(Collection entries)
%%
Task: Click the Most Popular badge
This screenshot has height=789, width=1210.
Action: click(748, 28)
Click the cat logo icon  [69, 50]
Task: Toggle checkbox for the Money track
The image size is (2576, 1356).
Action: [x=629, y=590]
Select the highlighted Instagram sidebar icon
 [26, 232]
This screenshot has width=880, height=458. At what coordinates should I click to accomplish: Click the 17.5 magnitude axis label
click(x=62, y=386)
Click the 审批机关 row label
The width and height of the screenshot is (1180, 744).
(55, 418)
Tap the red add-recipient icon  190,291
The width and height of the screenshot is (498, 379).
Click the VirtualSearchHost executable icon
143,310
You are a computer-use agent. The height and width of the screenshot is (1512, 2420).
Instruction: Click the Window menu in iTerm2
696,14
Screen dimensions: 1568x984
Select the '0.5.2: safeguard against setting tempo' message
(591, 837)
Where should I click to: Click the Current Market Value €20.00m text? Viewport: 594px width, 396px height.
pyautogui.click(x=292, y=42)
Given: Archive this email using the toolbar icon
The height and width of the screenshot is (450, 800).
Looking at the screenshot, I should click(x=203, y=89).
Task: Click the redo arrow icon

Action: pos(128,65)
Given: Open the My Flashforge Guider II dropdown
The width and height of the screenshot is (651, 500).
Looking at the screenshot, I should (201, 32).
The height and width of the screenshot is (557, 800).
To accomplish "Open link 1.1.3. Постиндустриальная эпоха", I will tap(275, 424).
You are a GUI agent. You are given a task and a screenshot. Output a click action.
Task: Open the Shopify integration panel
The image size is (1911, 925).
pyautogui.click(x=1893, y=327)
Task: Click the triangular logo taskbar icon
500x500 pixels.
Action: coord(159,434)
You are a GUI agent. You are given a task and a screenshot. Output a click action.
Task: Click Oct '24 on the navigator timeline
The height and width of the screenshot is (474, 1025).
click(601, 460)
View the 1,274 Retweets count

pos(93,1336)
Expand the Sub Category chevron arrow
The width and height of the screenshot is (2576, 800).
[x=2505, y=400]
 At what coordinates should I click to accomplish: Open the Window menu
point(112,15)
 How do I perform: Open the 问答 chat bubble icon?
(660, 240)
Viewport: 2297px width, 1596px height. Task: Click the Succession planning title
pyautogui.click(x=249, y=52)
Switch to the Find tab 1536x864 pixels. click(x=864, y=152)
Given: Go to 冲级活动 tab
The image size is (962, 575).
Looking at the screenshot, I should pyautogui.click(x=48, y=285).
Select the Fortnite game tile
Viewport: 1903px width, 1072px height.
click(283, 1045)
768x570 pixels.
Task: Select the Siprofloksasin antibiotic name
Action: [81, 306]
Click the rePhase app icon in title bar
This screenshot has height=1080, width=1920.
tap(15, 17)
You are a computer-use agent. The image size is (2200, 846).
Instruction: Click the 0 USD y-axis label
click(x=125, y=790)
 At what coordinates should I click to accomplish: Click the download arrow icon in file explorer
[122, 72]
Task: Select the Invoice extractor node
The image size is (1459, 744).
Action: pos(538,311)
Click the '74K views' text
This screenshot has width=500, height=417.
%%
Task brief => Print every one of the records above line for line, changing nothing.

Answer to this task =>
Task: Click the Most Popular badge
This screenshot has height=789, width=1210.
Action: click(748, 28)
Click the cat logo icon  [69, 50]
Task: Toggle checkbox for the Money track
The image size is (2576, 1356).
Action: [x=629, y=590]
Select the highlighted Instagram sidebar icon
 [26, 232]
This screenshot has width=880, height=458. At what coordinates should I click to accomplish: Click the 17.5 magnitude axis label
click(x=62, y=386)
Click the 审批机关 row label
The width and height of the screenshot is (1180, 744).
(55, 418)
Tap the red add-recipient icon  190,291
The width and height of the screenshot is (498, 379).
Click the VirtualSearchHost executable icon
143,310
You are a computer-use agent. The height and width of the screenshot is (1512, 2420).
Instruction: Click the Window menu in iTerm2
696,14
Screen dimensions: 1568x984
Select the '0.5.2: safeguard against setting tempo' message
(591, 837)
Where should I click to: Click the Current Market Value €20.00m text? Viewport: 594px width, 396px height.
pyautogui.click(x=292, y=42)
Given: Archive this email using the toolbar icon
The height and width of the screenshot is (450, 800).
Looking at the screenshot, I should click(x=203, y=89).
Task: Click the redo arrow icon

Action: pos(128,65)
Given: Open the My Flashforge Guider II dropdown
The width and height of the screenshot is (651, 500).
Looking at the screenshot, I should (201, 32).
The height and width of the screenshot is (557, 800).
To accomplish "Open link 1.1.3. Постиндустриальная эпоха", I will tap(275, 424).
You are a GUI agent. You are given a task and a screenshot. Output a click action.
Task: Open the Shopify integration panel
The image size is (1911, 925).
pyautogui.click(x=1893, y=327)
Task: Click the triangular logo taskbar icon
500x500 pixels.
Action: coord(159,434)
You are a GUI agent. You are given a task and a screenshot. Output a click action.
Task: Click Oct '24 on the navigator timeline
The height and width of the screenshot is (474, 1025).
click(601, 460)
View the 1,274 Retweets count

pos(93,1336)
Expand the Sub Category chevron arrow
The width and height of the screenshot is (2576, 800).
[x=2505, y=400]
 At what coordinates should I click to accomplish: Open the Window menu
point(112,15)
 How do I perform: Open the 问答 chat bubble icon?
(660, 240)
Viewport: 2297px width, 1596px height. Task: Click the Succession planning title
pyautogui.click(x=249, y=52)
Switch to the Find tab 1536x864 pixels. click(x=864, y=152)
Given: Go to 冲级活动 tab
The image size is (962, 575).
Looking at the screenshot, I should pyautogui.click(x=48, y=285).
Select the Fortnite game tile
Viewport: 1903px width, 1072px height.
click(283, 1045)
768x570 pixels.
Task: Select the Siprofloksasin antibiotic name
Action: [81, 306]
Click the rePhase app icon in title bar
This screenshot has height=1080, width=1920.
tap(15, 17)
You are a computer-use agent. The image size is (2200, 846).
Instruction: Click the 0 USD y-axis label
click(x=125, y=790)
 At what coordinates should I click to accomplish: Click the download arrow icon in file explorer
[122, 72]
Task: Select the Invoice extractor node
The image size is (1459, 744).
Action: pos(538,311)
Click the '74K views' text
This screenshot has width=500, height=417.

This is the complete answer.